A new study in Nature has pinpointed the specific nerve cells that change in response to spinal cord stimulation treatment, which recovers walking ability in people previously considered permanently paralyzed.
The research on the cellular level of damage in a mouse population was inspired by restoring mobility in nine people with severe spinal cord injuries. This study found that two separate populations of neurons in the lumbar spinal cord fight for attention in response to inputs. Every year, over 500,000 people suffer a spinal cord injury. A person’s capacity to move and walk may be lost depending on the degree of the damage.
Spinal cord injuries account for 27.3% of all paralysis occurrences, impacting an estimated 5.4 million people in the United States. Researchers at Switzerland’s École Polytechnique fédérale de Lausanne (EPFL) have found neurons that, when activated, can restore function to paralyzed muscles.
A spinal cord injury interrupts messages between the brain and the neurons in the spinal cord that control movement. Electrical stimulation devices have been developed in the last five years to assist persons recovering from paralysis caused by a spinal cord injury. These therapies have improved people’s lives when paired with motor therapy, but the why and how are still largely unclear.
A paper produced by researchers at the Swiss Federal Institute of Technology Lausanne (EPFL) and neurosurgeon Jocelyn Bloch from the Lausanne University Hospital revealed the efficacy of epidural electrical stimulation. Furthermore, when the stimulation was turned on, nine clinical experiment participants immediately increased their capacity to walk. When the stimulus was removed, some patients still demonstrated improved motor function.
This second study adds to the evidence that alterations in the functioning of spinal cord neurons are at the root of the remarkable gains observed. Grégoire Courtine, an EPFL professor of neurology, and his team frequently examine their patients’ spinal cords in detail.
The researchers were surprised to see a net drop in spinal cord activity in response to the stimulation, suggesting that the reaction was caused by individual neurons rather than a network. The researchers used mice with injured spinal cords to identify the exact types of neurons involved.
They could follow the neurons preferentially targeted by the stimulation treatment because they had created maps of gene activity in the mice’s spinal cord neurons. “Our technology enables us to observe the healing process with higher granularity – at the neuron level,” according to Courtine’s news release.
The researchers identified a set of excitatory lumbar interneurons responsible for Vsx2 production as crucial to the recovery of the mice’s walking ability. Normal mice can walk about without the assistance of any particular neurons if they are not triggered.

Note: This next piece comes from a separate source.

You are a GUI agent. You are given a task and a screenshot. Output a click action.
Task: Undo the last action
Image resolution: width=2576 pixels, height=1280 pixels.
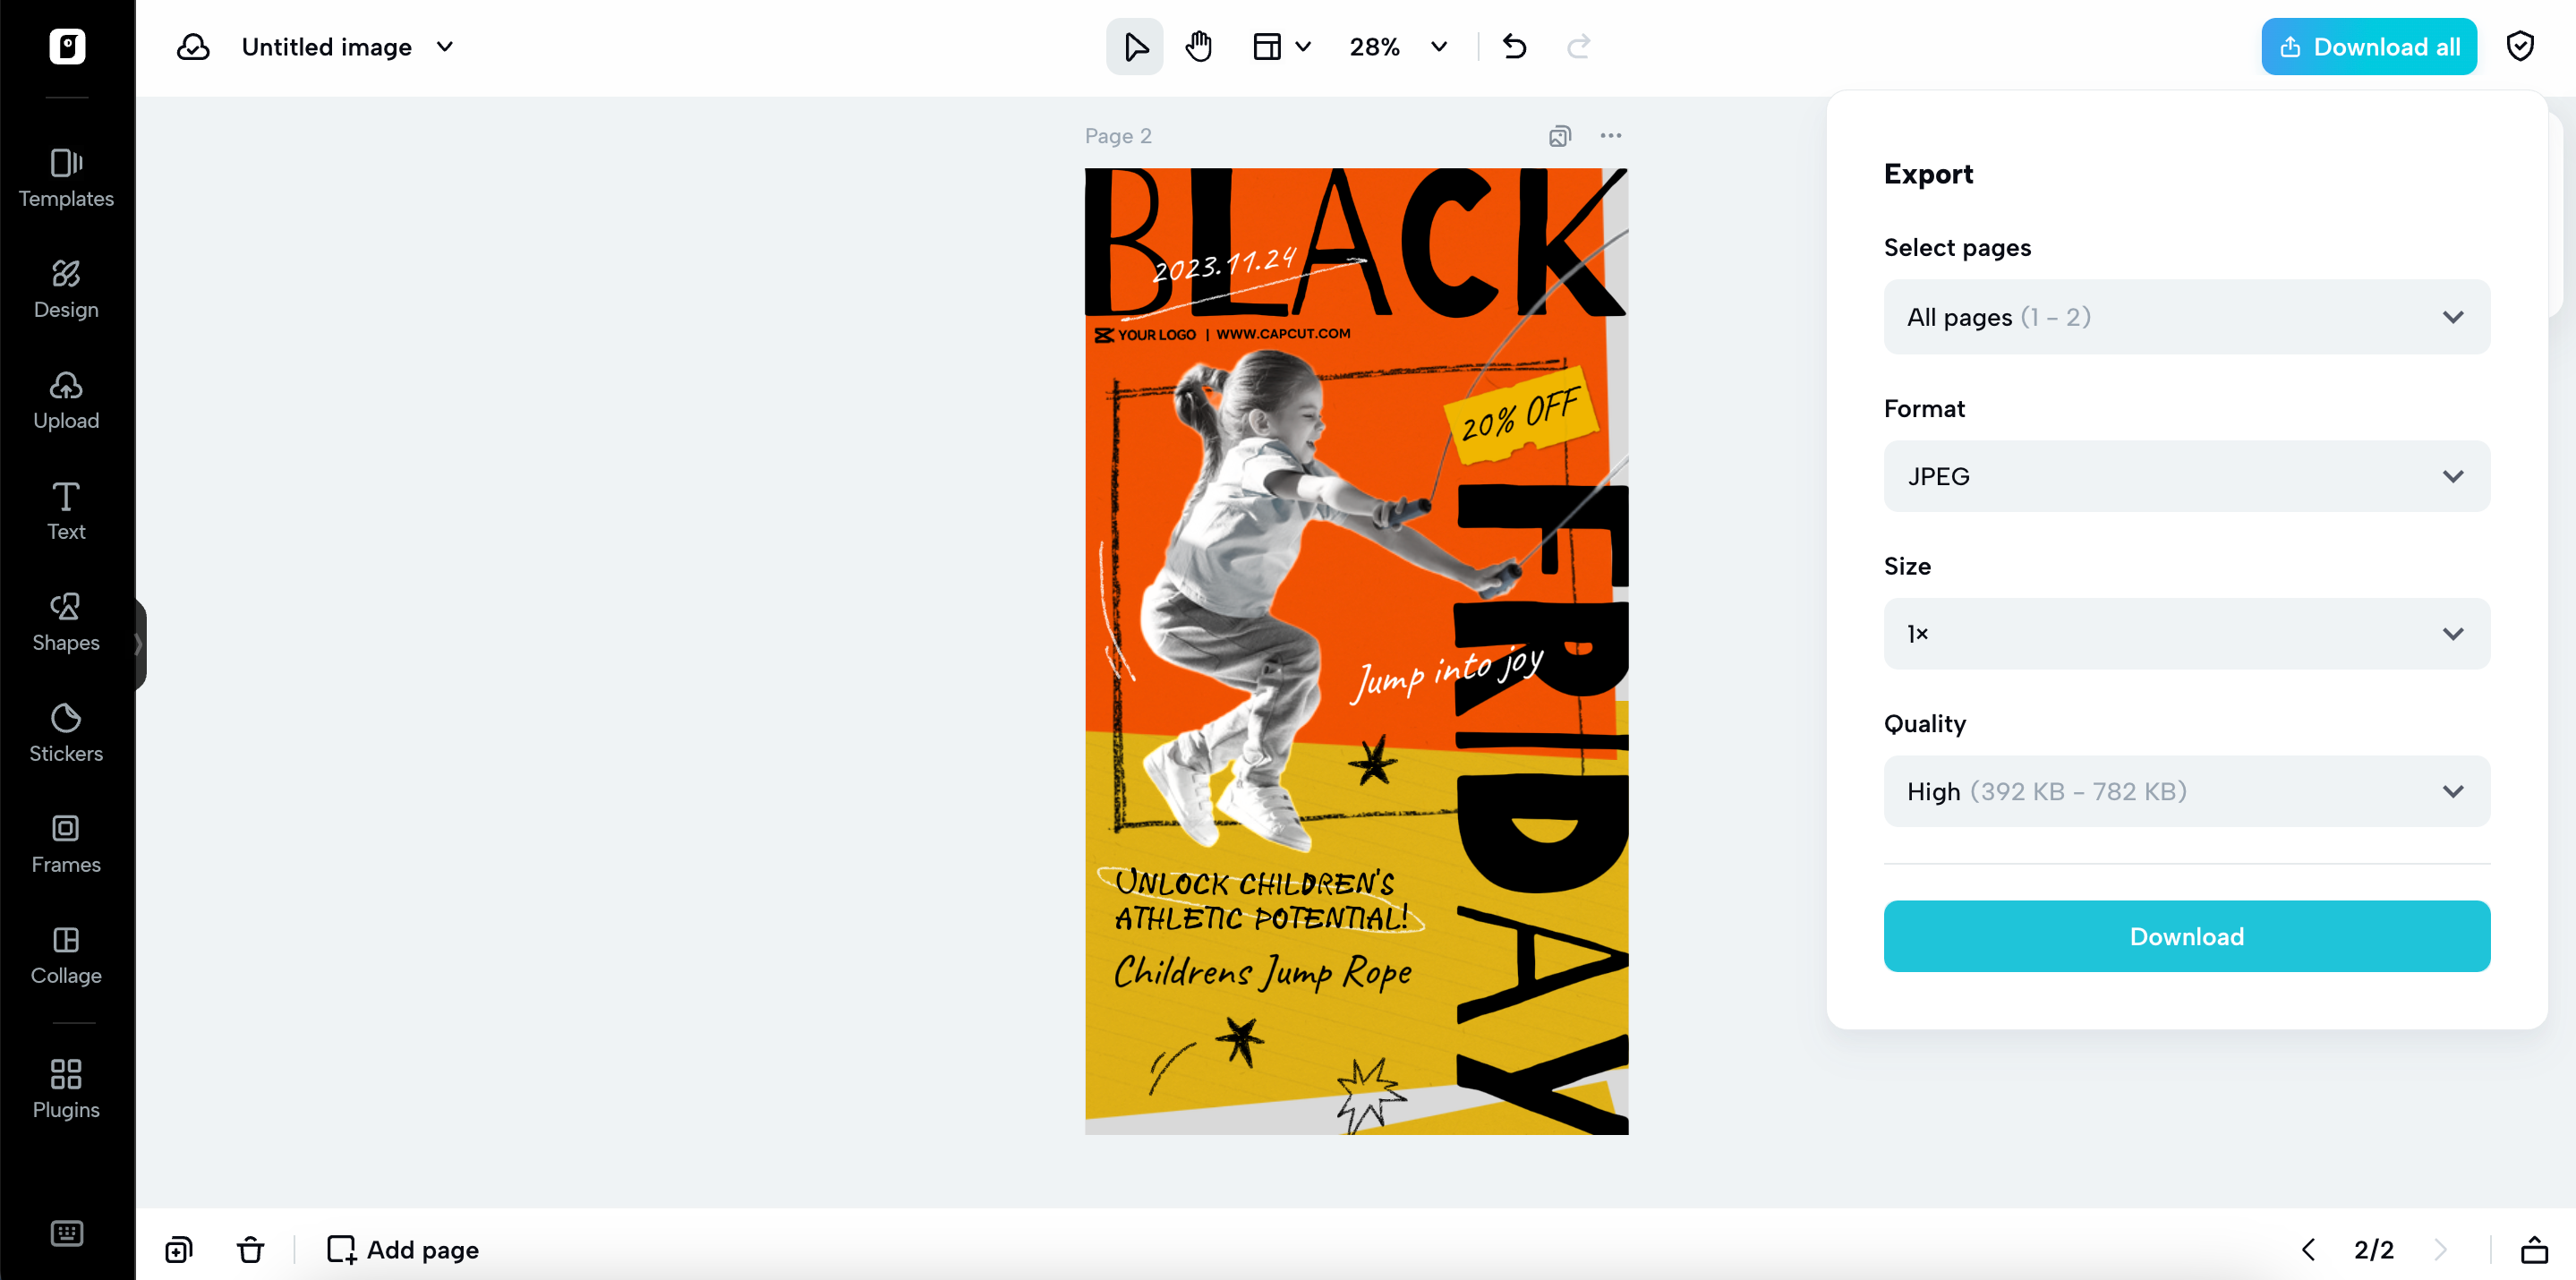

They proved, using cutting-edge light-based stimulation techniques, that Vsx2-expressing neurons are critical for appropriate spinal cord function and that their inactivation rendered spinal cord-injured mice unable to walk. Chronic inactivation of these neurons in mice reduced the initial response to stimulation.
The authors admit that a range of distinct neuronal populations within the brain and spinal cord regulate gait and that future studies must identify and connect these neurons.
As a result, the possibility for more focused therapy for people with paraplegia is realized. EPFL researchers, led by co-author Jordan Squair, may now aim to manipulate these neurons to recreate the spinal cord.
According to the University of Washington, people who have suffered spinal cord injuries seek physical therapy to regain some degree of movement. Several studies in recent years have indicated that paralyzed persons with an implanted stimulator that delivers an electric current to the damaged spinal cord may be able to walk again.
While this may appear to be a little step, Bloch argues it is crucial.” We’re learning more about how neurons in the spinal cord reconfigure due to this new study, which builds on our clinical trial with nine patients who experienced partial motor recovery due to our implants.”